Where the dollar smile says we are
Through the smile framework: the US growth differential against G10 looks like it has slipped further into the trough this week, based on the Q1 second estimate plus the activity-side components inside the Conference Board print. We were already in the middle of the smile coming in; we are now further into it, with the safe-haven left tail (gold up) starting to engage around the edges. Not a full regime shift yet. A piece of one.
Next week's catalysts, in order
- JOLTS, Tuesday 2 June. The cleanest leading labour-market read. A quits rate below 2.0 percent is the activity-channel cue. Above 2.2 percent is the print that could pull DXY back through 99.
- ISM Manufacturing and Services. Read the new-orders sub-indices, not the headlines. We covered the diagnostic in the original dollar piece.
- ADP private payrolls, Wednesday. Imperfect predictor of NFP, but the residual versus consensus is the readable variable.
- Nonfarm payrolls, Friday 6 June. The operational catalyst of the week. With DXY already at 98.94, a payroll number with a downward revision to the prior two months would extend the trade meaningfully. A clean upside surprise is the cleanest reversal scenario.
- Warsh's first scheduled remarks. Likely scheduled before the 16-17 June meeting. The first time he addresses the trimmed-mean framing preference in public will be the highest-watched moment of the month.
The chain so far
Six analysis pieces and six reference pieces in the dollar thread, each one anchored to a verifiable catalyst and live data.

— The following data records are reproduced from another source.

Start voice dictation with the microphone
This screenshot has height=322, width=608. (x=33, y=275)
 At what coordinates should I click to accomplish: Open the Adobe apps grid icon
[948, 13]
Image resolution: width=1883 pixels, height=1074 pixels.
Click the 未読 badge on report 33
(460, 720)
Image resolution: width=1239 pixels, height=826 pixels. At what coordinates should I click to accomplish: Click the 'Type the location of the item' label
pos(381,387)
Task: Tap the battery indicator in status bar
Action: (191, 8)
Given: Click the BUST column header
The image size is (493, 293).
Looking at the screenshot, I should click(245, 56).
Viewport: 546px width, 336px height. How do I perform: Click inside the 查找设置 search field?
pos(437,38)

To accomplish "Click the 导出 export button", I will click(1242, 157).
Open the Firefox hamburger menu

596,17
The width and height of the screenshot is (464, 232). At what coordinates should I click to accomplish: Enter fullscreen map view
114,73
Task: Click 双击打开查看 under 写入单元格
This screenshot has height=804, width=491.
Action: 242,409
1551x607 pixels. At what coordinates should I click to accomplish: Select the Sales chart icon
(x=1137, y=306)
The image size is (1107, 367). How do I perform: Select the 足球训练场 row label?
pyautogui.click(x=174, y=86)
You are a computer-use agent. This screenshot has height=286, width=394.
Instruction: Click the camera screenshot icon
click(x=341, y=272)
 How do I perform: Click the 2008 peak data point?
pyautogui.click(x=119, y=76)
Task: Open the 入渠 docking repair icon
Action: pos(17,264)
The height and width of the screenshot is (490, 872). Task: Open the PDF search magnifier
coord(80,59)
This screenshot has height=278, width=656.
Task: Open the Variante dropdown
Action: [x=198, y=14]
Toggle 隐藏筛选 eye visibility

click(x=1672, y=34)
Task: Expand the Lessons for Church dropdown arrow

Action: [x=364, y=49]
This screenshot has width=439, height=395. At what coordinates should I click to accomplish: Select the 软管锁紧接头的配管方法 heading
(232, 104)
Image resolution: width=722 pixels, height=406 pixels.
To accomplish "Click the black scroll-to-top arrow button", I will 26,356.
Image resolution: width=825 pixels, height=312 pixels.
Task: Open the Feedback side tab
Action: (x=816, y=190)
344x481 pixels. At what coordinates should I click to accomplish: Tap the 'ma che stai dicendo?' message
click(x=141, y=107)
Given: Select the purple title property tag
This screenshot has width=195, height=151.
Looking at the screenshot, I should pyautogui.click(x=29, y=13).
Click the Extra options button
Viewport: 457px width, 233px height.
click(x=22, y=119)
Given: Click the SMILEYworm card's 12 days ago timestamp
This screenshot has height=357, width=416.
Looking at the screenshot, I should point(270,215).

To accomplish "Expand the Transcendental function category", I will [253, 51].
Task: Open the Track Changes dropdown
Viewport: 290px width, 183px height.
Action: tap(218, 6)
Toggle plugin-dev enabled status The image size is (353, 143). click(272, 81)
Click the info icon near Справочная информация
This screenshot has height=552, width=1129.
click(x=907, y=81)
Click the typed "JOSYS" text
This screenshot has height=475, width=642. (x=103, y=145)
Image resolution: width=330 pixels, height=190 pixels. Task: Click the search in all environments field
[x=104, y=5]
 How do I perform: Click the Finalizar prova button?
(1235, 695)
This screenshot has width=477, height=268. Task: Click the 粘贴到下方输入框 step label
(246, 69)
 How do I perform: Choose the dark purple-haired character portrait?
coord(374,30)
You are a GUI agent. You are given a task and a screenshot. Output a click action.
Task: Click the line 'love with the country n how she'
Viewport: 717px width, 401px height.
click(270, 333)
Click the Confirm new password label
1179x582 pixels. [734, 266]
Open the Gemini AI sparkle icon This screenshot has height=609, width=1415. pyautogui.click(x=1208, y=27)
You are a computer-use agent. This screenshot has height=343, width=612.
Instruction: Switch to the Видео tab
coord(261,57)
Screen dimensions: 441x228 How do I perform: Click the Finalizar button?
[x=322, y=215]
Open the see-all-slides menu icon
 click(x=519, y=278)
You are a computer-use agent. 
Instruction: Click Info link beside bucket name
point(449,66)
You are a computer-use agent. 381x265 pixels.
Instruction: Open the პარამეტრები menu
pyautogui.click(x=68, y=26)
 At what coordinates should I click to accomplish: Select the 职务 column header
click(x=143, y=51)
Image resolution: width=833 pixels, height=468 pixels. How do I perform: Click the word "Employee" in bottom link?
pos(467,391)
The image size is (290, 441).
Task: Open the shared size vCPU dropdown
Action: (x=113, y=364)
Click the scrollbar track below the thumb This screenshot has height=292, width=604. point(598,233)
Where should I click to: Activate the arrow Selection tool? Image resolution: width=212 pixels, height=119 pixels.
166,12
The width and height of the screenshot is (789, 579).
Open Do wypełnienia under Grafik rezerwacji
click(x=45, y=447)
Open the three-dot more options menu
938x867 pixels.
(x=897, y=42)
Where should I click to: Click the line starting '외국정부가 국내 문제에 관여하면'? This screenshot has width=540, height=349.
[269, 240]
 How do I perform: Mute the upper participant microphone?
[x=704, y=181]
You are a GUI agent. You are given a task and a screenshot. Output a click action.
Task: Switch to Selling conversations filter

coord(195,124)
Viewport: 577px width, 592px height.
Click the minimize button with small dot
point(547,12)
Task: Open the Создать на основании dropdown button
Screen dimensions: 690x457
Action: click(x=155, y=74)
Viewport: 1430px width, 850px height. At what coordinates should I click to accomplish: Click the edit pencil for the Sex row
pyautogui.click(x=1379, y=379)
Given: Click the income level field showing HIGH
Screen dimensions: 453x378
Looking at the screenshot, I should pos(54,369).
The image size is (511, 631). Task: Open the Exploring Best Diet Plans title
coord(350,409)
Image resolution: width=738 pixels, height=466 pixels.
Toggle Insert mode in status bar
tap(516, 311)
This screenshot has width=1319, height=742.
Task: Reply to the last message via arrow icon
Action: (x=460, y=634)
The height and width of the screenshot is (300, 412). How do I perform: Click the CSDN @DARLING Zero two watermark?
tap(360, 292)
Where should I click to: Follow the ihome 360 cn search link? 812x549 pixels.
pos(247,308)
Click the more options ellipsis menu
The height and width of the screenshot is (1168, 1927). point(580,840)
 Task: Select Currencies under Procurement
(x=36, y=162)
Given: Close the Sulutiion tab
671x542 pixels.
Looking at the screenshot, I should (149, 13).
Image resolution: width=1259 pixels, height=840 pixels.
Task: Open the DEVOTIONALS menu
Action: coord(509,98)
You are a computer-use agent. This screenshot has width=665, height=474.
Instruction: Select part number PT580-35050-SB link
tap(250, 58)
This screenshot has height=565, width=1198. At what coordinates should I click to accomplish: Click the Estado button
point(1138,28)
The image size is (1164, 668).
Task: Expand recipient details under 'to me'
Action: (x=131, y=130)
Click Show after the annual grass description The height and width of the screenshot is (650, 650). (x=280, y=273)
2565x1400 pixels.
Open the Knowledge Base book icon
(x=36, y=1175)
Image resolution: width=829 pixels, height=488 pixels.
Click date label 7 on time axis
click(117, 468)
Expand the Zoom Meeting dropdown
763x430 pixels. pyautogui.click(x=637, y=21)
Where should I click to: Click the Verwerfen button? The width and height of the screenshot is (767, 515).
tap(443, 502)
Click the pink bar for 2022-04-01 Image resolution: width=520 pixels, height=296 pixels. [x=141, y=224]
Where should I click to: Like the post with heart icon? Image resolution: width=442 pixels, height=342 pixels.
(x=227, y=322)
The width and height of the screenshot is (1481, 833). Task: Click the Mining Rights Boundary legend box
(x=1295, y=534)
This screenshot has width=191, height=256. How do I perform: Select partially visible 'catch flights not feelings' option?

The thread reads end to end:
- 22 May. The dollar is weaker on the data, not the dots (also: EUR positioning has caught up, and the rate-side piece, the curve un-inverted without a recession).
- 25 May. Three sessions on: the dollar story is still about the data; paired with the correlation matrix explainer.
- 26 May. A new Chair, a record-low Michigan print, and the dollar still hasn't moved; paired with the COT positioning reference.
- 27 May. Confidence beat, bonds rallied, dollar shrugged; paired with the term-premium reference.
- 28 May. DXY finally moved; paired with the dollar smile reference.
- 29 May. Core PCE ticked up. The dollar didn't; paired with PCE vs CPI.
Twelve published pieces in eight calendar days. The discipline that makes the thread work is the same one we have written into the methodology: every analysis piece names the prior, every reference piece links to the analysis that motivated it. The chain is the SEO asset and the editorial asset at the same time.